MVRDV reveal ambitious plans to create Marble Arch visitor attraction for London
A new visitor attraction at London's Marble Arch is set to anchor ambitious plans to "reimagine" the city's famous Oxford Street shopping district.
The planned Marble Arch Hill visitor attraction, designed by architects MVRDV, is part of plans to attract people back to Oxford Street following the coronavirus pandemic.
Considered Europe’s busiest shopping street, Oxford Street has been hit particularly hard by COVID-19 measures.
Plans are already underway to diversify the street’s spaces, but the changes will take a number of years.
In the short term, Westminster City Council is seeking to use a temporary installation to create renewed interest in the area as London could be emerging from the conditions imposed by the pandemic.
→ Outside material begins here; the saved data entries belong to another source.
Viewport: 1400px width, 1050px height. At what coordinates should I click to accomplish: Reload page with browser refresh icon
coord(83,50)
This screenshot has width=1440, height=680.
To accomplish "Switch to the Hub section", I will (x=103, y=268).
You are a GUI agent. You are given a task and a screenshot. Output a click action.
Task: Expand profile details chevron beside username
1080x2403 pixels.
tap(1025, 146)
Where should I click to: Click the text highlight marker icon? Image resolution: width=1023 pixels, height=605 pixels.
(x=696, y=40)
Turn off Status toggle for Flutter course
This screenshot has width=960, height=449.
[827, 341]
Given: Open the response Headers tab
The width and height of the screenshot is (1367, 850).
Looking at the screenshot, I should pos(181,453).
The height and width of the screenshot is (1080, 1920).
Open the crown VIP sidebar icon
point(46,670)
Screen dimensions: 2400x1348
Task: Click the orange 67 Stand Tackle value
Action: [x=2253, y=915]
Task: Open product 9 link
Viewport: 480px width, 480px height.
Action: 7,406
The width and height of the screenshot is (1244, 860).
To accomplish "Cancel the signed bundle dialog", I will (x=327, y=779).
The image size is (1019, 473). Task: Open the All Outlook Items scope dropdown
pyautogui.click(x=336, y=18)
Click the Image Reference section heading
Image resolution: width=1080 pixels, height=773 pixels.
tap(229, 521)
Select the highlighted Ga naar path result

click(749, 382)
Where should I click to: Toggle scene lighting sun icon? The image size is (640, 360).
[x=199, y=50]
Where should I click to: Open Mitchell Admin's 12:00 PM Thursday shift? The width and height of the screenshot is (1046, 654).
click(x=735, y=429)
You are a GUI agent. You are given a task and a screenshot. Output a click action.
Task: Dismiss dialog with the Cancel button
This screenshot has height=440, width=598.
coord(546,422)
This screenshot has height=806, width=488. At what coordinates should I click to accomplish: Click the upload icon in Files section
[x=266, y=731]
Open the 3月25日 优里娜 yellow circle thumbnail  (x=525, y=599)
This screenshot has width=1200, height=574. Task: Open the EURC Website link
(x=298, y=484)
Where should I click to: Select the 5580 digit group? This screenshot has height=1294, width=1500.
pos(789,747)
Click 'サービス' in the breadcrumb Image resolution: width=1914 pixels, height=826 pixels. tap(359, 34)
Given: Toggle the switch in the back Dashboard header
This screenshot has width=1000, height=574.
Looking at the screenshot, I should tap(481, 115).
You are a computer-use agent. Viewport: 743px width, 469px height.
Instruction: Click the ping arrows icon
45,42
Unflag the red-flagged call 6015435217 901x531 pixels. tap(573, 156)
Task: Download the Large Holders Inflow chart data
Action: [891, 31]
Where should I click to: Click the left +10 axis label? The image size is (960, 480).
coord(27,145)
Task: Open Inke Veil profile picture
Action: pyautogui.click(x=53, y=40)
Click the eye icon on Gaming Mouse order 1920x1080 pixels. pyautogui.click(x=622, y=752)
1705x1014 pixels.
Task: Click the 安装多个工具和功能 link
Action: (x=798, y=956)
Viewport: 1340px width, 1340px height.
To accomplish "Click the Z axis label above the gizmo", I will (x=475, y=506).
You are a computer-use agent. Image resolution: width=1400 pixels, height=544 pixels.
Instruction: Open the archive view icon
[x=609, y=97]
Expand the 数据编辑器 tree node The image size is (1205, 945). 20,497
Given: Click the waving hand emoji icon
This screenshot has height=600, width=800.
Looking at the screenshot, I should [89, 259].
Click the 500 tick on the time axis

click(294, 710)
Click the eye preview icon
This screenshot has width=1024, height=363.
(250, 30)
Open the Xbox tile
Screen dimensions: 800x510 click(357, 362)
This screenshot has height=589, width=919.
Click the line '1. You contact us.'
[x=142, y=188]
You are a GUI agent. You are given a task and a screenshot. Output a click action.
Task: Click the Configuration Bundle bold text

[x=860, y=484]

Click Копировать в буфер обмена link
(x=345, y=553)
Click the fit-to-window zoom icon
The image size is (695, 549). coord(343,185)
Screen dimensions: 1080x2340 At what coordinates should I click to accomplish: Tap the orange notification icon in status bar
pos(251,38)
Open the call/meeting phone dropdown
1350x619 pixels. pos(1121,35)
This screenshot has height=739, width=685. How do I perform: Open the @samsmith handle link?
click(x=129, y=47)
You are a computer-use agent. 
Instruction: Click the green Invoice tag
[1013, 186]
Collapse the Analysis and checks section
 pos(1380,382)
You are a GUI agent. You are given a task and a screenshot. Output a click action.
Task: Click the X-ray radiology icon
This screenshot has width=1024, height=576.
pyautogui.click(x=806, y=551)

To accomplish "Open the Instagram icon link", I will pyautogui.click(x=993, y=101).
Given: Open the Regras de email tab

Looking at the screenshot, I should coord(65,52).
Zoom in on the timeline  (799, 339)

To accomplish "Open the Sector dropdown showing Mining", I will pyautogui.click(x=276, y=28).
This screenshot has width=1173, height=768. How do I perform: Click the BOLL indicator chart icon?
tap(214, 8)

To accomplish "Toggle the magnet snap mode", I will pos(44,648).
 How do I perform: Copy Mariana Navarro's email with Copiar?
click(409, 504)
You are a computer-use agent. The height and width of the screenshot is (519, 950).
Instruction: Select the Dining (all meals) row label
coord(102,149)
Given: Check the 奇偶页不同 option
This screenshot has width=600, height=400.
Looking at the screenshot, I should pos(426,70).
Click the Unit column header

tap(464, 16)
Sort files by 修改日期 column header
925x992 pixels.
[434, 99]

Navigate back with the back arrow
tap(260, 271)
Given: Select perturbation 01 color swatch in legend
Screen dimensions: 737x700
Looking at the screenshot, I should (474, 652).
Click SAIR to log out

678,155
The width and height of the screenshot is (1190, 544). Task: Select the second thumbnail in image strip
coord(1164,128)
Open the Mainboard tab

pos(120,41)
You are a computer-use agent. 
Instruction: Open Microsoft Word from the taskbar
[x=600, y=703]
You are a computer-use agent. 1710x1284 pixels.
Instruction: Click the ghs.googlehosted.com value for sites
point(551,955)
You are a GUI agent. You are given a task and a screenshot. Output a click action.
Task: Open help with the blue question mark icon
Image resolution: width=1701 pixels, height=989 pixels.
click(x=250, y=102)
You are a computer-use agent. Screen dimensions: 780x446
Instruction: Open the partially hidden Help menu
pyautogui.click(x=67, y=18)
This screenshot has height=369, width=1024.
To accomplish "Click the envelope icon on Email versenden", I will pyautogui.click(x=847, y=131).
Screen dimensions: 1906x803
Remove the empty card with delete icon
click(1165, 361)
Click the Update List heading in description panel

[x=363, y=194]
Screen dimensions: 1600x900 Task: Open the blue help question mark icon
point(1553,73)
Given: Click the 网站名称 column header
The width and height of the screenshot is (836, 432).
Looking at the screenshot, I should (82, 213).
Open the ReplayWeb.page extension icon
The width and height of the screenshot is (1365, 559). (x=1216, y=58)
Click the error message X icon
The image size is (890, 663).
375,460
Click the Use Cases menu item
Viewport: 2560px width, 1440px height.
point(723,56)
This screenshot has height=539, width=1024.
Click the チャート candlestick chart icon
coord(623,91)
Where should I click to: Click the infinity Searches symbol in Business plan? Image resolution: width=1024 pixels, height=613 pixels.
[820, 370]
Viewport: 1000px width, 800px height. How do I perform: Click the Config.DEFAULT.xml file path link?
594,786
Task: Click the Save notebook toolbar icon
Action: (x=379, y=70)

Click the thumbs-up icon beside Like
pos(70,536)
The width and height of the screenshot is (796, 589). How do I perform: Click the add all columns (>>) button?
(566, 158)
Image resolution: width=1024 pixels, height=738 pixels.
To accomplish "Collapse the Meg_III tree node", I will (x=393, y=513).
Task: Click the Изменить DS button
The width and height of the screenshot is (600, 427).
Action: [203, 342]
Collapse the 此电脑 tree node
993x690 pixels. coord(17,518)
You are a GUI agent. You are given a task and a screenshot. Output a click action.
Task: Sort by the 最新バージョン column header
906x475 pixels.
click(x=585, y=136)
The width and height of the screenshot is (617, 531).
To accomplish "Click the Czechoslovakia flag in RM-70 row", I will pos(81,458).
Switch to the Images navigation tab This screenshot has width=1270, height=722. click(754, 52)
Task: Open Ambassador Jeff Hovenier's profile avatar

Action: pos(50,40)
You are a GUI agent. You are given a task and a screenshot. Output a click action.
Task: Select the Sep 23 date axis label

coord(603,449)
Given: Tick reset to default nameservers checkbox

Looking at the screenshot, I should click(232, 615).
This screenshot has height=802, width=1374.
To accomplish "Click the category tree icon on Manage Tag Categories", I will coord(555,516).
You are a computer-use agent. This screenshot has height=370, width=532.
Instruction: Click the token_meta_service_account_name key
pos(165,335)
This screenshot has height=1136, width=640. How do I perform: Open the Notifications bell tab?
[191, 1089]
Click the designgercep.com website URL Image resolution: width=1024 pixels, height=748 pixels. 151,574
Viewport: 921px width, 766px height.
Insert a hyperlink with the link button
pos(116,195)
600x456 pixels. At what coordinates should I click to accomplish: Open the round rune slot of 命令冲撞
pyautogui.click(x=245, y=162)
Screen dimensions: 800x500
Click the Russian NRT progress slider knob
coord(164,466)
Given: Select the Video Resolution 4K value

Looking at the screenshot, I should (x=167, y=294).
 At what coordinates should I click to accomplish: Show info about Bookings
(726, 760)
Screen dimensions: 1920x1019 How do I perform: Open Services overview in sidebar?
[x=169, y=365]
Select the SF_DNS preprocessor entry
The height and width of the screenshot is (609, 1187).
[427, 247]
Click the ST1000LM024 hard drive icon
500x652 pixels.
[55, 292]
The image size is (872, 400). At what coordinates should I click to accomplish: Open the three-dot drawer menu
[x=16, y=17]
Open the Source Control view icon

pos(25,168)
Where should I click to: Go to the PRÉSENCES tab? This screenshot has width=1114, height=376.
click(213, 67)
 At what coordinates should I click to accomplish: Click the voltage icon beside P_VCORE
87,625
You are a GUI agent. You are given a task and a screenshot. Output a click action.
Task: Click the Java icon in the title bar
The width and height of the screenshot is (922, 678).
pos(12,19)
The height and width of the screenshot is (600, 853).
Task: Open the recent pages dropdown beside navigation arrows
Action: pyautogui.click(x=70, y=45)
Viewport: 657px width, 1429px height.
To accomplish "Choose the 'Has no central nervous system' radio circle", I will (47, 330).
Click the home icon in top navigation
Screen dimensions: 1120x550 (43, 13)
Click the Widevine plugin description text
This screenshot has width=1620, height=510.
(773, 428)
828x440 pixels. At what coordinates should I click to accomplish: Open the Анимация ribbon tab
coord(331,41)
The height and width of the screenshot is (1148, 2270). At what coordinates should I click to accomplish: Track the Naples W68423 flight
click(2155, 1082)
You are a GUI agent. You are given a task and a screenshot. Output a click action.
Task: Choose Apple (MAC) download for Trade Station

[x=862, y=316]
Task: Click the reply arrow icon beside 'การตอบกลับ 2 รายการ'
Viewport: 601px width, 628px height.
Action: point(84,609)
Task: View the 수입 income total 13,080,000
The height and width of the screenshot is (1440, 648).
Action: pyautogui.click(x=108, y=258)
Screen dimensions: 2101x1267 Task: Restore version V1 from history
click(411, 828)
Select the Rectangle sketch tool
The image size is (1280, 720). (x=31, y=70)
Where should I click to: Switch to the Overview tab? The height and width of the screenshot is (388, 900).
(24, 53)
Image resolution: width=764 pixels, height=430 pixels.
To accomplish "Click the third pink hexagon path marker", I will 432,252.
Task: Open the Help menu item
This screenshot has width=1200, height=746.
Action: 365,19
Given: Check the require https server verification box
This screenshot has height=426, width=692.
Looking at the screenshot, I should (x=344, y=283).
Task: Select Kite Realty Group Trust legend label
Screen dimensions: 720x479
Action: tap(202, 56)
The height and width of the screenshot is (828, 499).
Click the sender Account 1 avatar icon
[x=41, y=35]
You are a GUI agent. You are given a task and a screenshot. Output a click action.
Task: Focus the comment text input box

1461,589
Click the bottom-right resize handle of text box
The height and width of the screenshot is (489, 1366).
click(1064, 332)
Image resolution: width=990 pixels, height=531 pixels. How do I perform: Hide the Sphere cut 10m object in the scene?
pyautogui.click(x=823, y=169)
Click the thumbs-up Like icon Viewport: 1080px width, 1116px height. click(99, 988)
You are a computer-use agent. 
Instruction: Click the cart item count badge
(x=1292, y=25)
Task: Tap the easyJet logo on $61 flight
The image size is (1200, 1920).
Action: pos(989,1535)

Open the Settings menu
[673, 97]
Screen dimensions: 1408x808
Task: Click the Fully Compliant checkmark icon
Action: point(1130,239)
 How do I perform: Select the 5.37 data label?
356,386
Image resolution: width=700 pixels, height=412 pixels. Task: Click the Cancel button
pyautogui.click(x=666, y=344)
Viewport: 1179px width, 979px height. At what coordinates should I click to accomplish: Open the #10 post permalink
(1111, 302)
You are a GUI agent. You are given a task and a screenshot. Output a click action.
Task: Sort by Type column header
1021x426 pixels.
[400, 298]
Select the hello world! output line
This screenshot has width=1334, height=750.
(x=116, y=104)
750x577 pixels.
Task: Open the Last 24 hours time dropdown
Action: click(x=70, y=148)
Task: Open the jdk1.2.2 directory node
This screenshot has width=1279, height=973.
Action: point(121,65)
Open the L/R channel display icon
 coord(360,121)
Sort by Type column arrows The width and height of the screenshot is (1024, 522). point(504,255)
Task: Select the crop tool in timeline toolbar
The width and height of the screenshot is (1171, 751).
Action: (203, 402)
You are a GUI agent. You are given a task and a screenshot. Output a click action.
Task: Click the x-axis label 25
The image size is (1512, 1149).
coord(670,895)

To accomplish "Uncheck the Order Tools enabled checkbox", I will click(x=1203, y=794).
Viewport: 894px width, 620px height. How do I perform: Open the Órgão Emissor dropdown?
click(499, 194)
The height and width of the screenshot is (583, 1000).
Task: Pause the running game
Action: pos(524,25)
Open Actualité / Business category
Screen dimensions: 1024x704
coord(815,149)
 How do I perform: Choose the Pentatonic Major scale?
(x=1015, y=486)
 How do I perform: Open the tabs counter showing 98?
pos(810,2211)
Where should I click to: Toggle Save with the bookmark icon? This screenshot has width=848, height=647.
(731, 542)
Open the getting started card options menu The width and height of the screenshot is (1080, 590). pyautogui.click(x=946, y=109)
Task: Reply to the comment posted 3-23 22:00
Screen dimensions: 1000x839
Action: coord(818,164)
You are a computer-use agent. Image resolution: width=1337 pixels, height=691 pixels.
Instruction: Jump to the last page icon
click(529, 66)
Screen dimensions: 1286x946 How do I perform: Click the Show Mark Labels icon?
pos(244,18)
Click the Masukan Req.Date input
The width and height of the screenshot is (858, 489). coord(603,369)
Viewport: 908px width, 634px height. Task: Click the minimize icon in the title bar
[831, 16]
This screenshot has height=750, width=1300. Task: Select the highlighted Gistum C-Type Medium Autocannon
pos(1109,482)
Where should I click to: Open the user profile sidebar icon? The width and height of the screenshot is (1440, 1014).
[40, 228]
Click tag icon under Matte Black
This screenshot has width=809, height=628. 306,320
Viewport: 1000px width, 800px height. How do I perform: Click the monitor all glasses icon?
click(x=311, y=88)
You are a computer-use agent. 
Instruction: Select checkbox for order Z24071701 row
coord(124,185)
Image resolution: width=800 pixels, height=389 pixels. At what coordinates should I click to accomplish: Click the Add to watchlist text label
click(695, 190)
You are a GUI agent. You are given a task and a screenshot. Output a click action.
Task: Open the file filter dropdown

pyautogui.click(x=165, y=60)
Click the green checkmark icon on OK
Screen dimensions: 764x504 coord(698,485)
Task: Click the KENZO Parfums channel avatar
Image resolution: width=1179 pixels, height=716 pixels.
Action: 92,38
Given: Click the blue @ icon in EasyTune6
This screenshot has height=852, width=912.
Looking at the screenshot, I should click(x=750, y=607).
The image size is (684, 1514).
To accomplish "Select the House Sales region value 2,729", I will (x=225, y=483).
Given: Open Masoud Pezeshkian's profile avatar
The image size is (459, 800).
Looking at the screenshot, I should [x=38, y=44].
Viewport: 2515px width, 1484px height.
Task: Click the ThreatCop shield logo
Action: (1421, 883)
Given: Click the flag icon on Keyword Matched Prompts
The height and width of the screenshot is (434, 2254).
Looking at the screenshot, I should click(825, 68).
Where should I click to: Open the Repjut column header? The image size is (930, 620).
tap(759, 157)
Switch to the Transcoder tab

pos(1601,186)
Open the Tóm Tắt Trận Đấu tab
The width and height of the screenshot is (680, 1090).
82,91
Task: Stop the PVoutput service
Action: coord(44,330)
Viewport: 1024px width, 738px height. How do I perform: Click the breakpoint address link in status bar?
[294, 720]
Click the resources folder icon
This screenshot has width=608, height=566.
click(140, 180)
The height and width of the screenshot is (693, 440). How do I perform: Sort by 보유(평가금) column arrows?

Subject to securing planning approval, the 25m-tall attraction will offer visitors views over the surrounding areas.
The design comprises a "hollowed-out mountain", based on a scaffolding structure and will look to redefine the connection between Oxford Street and Hyde Park.
MVRDV's proposal for the installation takes inspiration from the history of the site. Marble Arch once marked the corner of Hyde Park, but in the 1960s new roads were added that turned the arch into a traffic island, disconnected from the rest of the park.
The design introduces a park-like landscape of grass and trees, and ‘lifts’ the recreated corner of Hyde Park to create the 25-metre-tall viewpoint.
“This project is a wonderful opportunity to give an impulse to a highly recognisable location in London”, said MVRDV founding partner Winy Maas.
“It’s a location full of contradictions, and our design highlights that. By adding this landscape element, we make a comment on the urban layout of the Marble Arch, and by looking to the site’s history, we make a comment on the area’s future.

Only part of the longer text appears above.